Jeffery, J. V. (2011). Subjectivity, intentionality, and manufactured moves: Teachers’ perceptions of voice in the evaluation of secondary students’ writing. Research in the Teaching of English, 46 (1), 92–127.
This study examined how voice, an aspect of writer identity, is manifested in writing assessment, focusing on how students’ identity was constructed in secondary-level writing teachers’ assessment of student writing. The researcher conducted a series of interviews with nine secondary school teachers as they read narrative and expository texts, and identified which textual features were associated with voice and how those perceptions varied across genres and individual readers. The results suggested the importance of writer's intentionality as perceived by the readers, which is associated with literary description and appraisal features that amplify the subjectivity of the writer.
Matsuda, P. K., & Tardy, C. M. (2007). Voice in academic writing: The rhetorical construction of author identity in blind manuscript review. English for Specific Purposes, 26, 235–249.

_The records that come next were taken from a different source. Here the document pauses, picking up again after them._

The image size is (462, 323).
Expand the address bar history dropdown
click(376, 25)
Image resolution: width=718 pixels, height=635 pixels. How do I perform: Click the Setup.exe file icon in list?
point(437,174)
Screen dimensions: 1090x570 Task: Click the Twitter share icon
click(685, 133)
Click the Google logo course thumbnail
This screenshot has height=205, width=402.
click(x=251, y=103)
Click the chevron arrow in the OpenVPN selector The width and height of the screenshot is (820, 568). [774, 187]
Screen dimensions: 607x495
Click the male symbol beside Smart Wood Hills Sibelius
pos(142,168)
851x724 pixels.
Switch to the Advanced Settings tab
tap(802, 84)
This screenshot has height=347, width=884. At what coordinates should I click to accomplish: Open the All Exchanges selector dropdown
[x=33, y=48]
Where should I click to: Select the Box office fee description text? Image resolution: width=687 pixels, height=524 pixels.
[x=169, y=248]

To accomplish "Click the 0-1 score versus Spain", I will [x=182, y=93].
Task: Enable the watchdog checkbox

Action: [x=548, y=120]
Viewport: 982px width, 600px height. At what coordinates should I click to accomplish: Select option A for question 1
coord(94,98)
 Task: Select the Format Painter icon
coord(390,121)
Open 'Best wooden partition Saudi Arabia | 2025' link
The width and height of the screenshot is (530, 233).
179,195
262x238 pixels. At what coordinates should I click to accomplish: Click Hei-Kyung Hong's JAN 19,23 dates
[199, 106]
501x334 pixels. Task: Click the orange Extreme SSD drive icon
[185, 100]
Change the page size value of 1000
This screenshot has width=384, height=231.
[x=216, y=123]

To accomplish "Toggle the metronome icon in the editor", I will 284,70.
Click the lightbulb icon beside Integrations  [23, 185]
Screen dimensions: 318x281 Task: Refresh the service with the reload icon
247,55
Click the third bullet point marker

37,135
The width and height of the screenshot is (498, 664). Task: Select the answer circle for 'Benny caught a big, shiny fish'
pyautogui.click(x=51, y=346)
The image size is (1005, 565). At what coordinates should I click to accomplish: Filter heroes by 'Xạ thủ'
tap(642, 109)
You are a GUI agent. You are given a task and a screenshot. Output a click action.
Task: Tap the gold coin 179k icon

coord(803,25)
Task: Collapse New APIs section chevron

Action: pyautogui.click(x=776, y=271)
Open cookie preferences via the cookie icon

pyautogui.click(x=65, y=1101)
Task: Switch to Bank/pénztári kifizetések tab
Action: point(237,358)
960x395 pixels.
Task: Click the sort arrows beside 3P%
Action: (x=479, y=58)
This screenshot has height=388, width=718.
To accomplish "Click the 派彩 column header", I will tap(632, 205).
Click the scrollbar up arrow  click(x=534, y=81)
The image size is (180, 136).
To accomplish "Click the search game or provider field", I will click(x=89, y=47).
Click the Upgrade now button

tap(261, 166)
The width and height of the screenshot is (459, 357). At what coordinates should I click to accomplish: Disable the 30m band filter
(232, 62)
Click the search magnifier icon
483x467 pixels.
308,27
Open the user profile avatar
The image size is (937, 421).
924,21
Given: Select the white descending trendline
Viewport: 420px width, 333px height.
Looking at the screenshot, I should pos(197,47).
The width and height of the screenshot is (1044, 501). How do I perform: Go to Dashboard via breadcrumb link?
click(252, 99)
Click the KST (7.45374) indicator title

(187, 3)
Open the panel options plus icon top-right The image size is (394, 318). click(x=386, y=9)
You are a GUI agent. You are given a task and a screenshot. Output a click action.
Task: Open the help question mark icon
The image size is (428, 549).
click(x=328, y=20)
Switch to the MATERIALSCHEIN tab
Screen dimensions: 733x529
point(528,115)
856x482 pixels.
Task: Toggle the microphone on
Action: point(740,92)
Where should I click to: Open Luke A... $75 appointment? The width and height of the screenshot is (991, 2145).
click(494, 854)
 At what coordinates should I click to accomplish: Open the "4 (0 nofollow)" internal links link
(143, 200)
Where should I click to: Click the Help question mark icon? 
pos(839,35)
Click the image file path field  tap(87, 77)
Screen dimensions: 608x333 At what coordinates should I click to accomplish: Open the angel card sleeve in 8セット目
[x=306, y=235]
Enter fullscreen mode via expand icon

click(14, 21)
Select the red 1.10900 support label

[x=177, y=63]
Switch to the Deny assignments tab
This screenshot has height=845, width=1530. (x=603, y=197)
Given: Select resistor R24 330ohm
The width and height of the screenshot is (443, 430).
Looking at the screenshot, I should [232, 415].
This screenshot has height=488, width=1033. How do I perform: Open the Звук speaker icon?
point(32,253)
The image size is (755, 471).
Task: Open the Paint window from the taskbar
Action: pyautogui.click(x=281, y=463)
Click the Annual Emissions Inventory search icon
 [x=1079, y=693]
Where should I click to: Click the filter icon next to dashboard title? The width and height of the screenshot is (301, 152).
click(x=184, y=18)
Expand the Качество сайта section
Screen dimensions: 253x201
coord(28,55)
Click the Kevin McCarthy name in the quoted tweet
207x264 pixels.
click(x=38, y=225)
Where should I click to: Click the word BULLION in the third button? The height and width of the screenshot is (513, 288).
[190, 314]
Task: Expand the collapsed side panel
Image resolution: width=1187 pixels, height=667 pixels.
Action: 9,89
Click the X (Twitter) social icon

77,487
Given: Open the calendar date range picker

Drawing on Matsuda's (2001) definition of voice as the “amalgamative effect of the use of discursive and non-discursive features that language users choose, deliberately or otherwise, from socially available yet ever-changing repertoires” (p. 40), this study examined the construction of author identity in the blind review process of a manuscript for an academic journal. The study established the importance of writer identity in academic context and showed that writer identity is constructed by the readers not through a pre-determined set of textual features but through the use of discursive and non-discursive features that became salient in the process of reading and evaluating an academic manuscript. The finding of this study, was later verified in a survey study of editorial board members for various international journals.